# Mooch: What is battery internal resistance?



## Alex (7/2/16)

What is battery internal resistance? self.electronic_cigarette

submitted 6 hours ago by Mooch315

Inside each battery there are two things that can interfere with the flow of current in or out of the battery. The two of them together are called the internal resistance of the battery.

Why is internal resistance important? It's what causes your battery to heat up and the voltage of your battery to sag.

So what are the two things that add together to create the the battery's internal resistance?

First, it's the actual resistance of the metal contacts and the internal structure that carries current through the battery (the electrolyte, separator, etc.). This resistance is typically only a few milliohms (thousandths of an Ohm) to a couple dozen milliohms.

Second, it's the efficiency of the chemical reactions and flow of the ions through the battery. These ions can't be transported through the battery at any rate we want. As the current level rises there is a difference in the density of the ions in different parts of the battery. This change in the density and distribution of the ions results in a voltage difference between different points of the battery. We see this effect as a voltage change as soon as current flows. Knowing the voltage change and how much current is flowing we can use Ohm's Law to determine the equivalent resistance that would cause the same voltage change.

These two resistances added together (one actual and one equivalent) give you the internal resistance of the battery...or the IR. The "DC IR", direct current internal resistance value, is the one we want to use. Since we pulse our batteries for up to several seconds we want to use the IR value measured when switching between two steady current values, one of them being zero amps in our case because we pulse our batteries on/off.

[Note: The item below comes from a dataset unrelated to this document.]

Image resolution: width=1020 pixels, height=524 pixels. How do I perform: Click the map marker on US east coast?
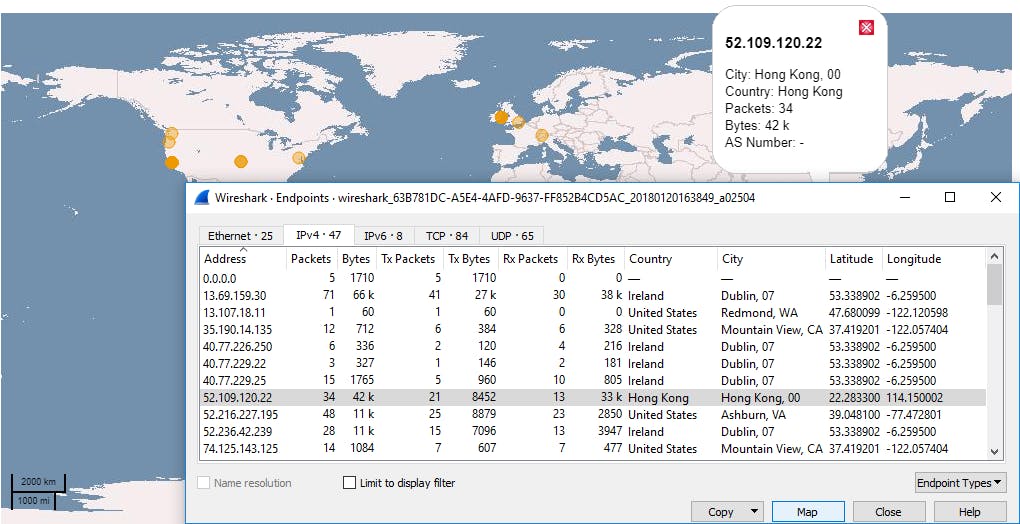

The "AC IR" value often quoted in battery datasheets is lower but this is something we would use only when measuring performance in an unregulated PWM device. It's measured by pulsing the current at 100Hz or 1000Hz.

The typical DC IR (which I'll just call IR) of a new Samsung 25R battery at room temperature is roughly 0.022-0.025 ohms. For a high-capacity 5200mAh 26650 battery the IR can be as high as 0.06 ohms. This is what causes the large voltage sag when we try to vape with these high-capacity 26650's at higher power levels.

The IR of a battery affects how we vape by causing the voltage to sag during discharging and the voltage to rise during charging. Since these voltage drops or rises are just temporary, and aren't the true voltage of the battery, this can be a problem.

So how does IR affect us when vaping? What other problems does it cause? We'll cover this in a future article.

source: https://www.reddit.com/r/electronic_cigarette/comments/44kupl/what_is_battery_internal_resistance/

Reactions: Like 3 | Informative 6


----------



## johan (7/2/16)

Thanks for posting this @Alex. IMO, internal resistance is one the most important specifications on a given battery's datasheet. A few of the effects the internal resistance (and change thereof) of a battery may have for the vaper:

maximum current the battery can deliver
temperature of battery under load
age of battery (internal resistance will increase with time)
capacity of battery
voltage charge hold

Reactions: Like 3 | Agree 1 | Informative 2


----------



## yuganp (8/2/16)

@johan thanks for the tldr . us peeps need something we understand


----------



## Silver (8/2/16)

Thanks for sharing @Alex
And thanks for that @johan, much appreciated
I think its time we relook at those datasheets of the most popular batteries available locally...
Anyone offering to find the most common ones and post links to them in a new thread?


----------